The Los Angeles Police Department has long hailed its cadet program as a successful partnership between police and the city's young residents. The initiative is designed to help cadets develop life-building skills, bond with officers and volunteer at events such as Dodgers games and the L.A. Marathon. But on Wednesday night, three of those teenagers crossed paths with city police officers in a way that LAPD officials surely hoped would never happen -- when they became suspects. Racing through the streets of South L.A. in a pair of stolen police cruisers, three teenage cadets led LAPD officers on car chases that ended in separate crashes, Chief Charlie Beck said Thursday afternoon.

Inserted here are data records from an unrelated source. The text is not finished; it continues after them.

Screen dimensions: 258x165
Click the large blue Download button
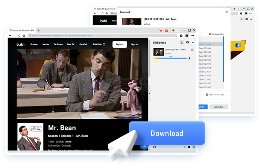[x=167, y=133]
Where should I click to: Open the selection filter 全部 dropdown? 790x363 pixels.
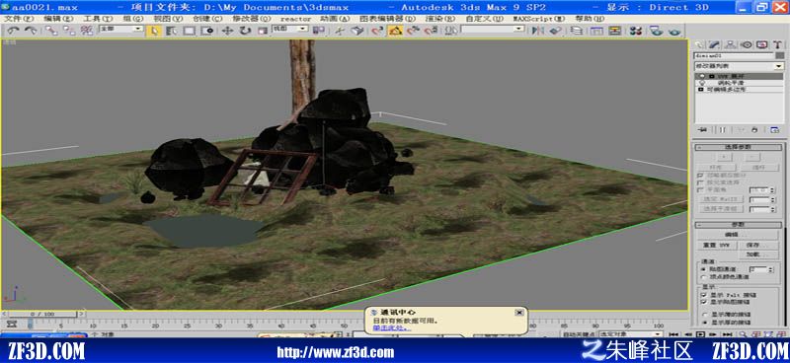121,30
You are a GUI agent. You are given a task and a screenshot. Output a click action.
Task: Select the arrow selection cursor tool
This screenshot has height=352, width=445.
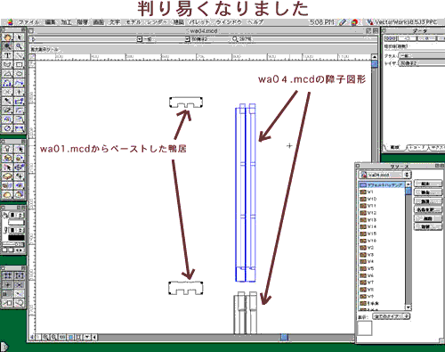tap(20, 37)
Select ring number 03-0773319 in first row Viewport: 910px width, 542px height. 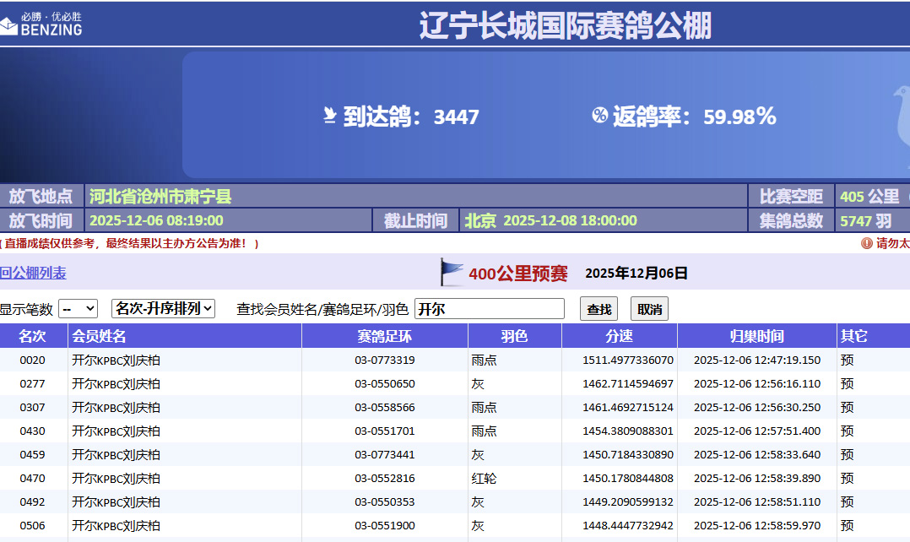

The chases sparked an investigation that revealed some of the cadets may have also stolen a bulletproof vest, two stun guns and two police radios, the chief said. Instead of learning from officers, Beck said, the cadets "may have been impersonating" police while driving the stolen cruisers in Central and South Los Angeles and Inglewood. The embarrassing incident has prompted a "top-to-bottom" review of the cadet program as well as the systems the LAPD uses to check out and track its equipment. "We're going to look at this, we're going to look at how they did it, and we're going to make sure it can't be done again," Beck said.

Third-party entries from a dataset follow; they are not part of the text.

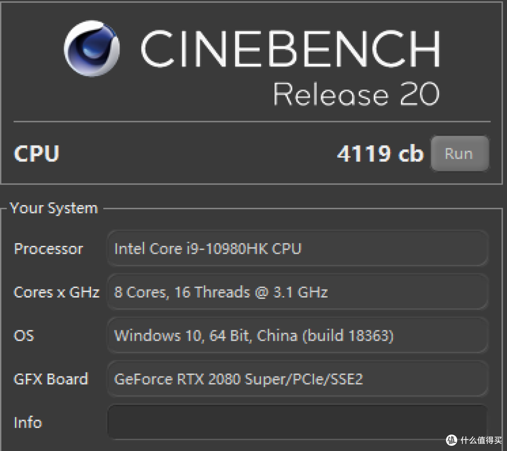The height and width of the screenshot is (451, 507).
Task: Click the Release 20 version text
Action: tap(357, 94)
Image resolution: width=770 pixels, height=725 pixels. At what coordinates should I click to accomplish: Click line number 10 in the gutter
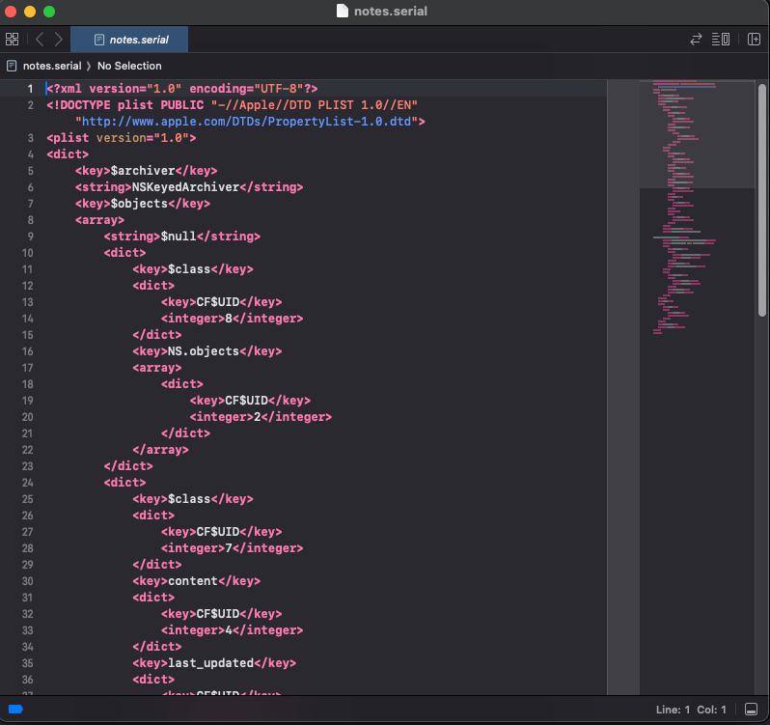(x=30, y=253)
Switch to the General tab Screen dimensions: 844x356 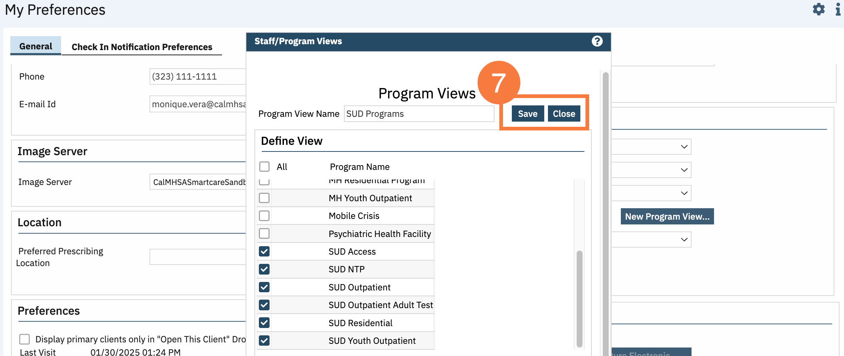pyautogui.click(x=36, y=46)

The teens, who were not identified because they are minors, were arrested in connection with the theft of the cruisers and other LAPD property, Beck said. All three teens are members of the cadet program and from 15 to 17 years old, Beck said. He added that all three teens were involved in the vehicle thefts but that it was not immediately clear which teens were involved in the theft of the other equipment. LAPD cruisers have to be signed out through an automated system before they are driven out of a department motor pool, but the cadets were "sophisticated enough" to manipulate the system by logging in with the name of a sergeant who they knew was on vacation. "They gamed that system," Beck said.
One of the cadets was so well-regarded within the program that the teen's picture was used in recruitment materials hoping to entice other youths to join up, according to three law enforcement sources with knowledge of the investigation. Promotional materials with the teen's picture were quickly taken down, said the sources, who requested anonymity in order to discuss the case candidly. The department became aware that two LAPD cruisers had gone missing around 5 p.m. on Wednesday, sparking an investigation that Beck said "almost immediately" focused on a 16-year-old female cadet assigned to 77th Street Division after officials found video of the teen fueling the car at a city gas pump. At about 9:30 p.m., two stolen cruisers were spotted near 77th Street Division's headquarters. A chase began after the drivers ignored officers' commands to pull over, Beck said.